▸ Exercise description
Only the count is wanted here: how many lines of the entries hold the string "will"?

▸ Given data
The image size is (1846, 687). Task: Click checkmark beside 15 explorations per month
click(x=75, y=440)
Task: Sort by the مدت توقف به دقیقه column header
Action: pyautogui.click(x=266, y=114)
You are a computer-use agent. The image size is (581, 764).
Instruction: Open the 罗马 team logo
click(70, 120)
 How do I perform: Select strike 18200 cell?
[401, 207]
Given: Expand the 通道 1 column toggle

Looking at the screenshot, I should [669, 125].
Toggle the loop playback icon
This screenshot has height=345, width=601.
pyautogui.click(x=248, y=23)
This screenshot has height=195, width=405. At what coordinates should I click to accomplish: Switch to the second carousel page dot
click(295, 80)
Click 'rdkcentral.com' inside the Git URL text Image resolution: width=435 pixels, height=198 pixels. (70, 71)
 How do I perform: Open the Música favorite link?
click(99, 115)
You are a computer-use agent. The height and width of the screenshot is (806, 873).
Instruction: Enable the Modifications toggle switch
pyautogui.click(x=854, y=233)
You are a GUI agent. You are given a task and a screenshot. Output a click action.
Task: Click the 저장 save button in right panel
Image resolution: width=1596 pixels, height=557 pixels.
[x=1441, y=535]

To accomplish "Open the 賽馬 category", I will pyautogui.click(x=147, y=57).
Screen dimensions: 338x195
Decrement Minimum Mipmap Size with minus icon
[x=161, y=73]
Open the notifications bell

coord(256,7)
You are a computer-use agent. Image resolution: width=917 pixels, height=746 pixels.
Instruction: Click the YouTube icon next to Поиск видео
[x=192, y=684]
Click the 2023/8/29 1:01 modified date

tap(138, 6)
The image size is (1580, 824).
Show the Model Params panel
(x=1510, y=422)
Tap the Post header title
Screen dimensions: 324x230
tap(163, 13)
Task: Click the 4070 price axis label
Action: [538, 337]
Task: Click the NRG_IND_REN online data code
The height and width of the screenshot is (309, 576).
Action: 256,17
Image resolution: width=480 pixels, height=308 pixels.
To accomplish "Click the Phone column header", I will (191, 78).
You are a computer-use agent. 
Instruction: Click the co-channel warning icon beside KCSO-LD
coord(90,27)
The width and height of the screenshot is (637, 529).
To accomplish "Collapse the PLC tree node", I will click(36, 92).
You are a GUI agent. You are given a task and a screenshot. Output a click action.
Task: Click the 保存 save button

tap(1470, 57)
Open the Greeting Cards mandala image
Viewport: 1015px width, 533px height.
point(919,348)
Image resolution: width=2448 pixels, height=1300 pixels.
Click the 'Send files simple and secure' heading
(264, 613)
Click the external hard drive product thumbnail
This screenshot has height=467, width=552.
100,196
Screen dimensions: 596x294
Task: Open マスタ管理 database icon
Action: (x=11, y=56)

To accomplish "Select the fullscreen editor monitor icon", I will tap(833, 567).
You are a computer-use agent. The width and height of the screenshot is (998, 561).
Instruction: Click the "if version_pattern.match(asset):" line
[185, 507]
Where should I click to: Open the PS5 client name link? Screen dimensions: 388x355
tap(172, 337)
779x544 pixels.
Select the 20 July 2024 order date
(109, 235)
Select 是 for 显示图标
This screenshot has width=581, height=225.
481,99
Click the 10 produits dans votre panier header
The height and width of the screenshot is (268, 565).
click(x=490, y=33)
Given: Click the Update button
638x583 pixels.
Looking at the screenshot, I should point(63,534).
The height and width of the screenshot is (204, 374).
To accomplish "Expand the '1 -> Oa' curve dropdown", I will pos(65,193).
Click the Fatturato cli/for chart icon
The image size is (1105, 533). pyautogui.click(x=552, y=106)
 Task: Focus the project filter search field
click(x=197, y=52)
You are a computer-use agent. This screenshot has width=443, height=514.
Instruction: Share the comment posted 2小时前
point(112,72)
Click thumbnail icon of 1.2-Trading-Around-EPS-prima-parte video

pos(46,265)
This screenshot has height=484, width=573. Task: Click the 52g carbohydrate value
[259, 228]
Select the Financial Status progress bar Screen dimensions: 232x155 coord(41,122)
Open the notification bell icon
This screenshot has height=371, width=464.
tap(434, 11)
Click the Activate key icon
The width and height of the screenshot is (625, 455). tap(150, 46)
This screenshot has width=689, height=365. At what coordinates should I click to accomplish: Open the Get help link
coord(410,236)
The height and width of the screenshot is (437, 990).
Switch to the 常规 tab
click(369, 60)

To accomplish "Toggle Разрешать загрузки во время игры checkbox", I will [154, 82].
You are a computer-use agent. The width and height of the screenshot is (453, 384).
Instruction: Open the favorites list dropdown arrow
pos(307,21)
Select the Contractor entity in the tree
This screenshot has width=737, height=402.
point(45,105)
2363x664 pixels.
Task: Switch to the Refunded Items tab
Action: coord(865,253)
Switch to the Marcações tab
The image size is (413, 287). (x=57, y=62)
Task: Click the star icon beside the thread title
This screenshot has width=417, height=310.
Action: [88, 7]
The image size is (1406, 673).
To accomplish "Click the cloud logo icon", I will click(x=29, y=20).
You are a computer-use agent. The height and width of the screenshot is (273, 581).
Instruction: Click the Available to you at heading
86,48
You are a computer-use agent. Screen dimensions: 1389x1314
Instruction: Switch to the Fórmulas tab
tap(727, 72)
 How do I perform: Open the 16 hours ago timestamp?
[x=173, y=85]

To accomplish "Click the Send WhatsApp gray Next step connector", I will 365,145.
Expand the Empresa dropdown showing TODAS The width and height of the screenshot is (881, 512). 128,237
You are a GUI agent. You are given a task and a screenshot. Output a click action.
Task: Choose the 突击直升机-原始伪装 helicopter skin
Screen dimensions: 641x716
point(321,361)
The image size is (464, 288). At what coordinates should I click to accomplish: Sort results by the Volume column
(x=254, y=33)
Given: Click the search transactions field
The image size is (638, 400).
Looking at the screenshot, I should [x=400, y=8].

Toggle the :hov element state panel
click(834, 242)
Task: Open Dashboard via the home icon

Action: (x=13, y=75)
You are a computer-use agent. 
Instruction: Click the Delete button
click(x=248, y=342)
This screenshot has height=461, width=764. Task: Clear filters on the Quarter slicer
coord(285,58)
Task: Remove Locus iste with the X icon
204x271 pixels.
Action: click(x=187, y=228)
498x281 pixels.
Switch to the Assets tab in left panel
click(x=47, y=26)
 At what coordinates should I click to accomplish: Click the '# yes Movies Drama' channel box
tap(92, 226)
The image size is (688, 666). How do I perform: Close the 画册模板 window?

▸ Expected answer
8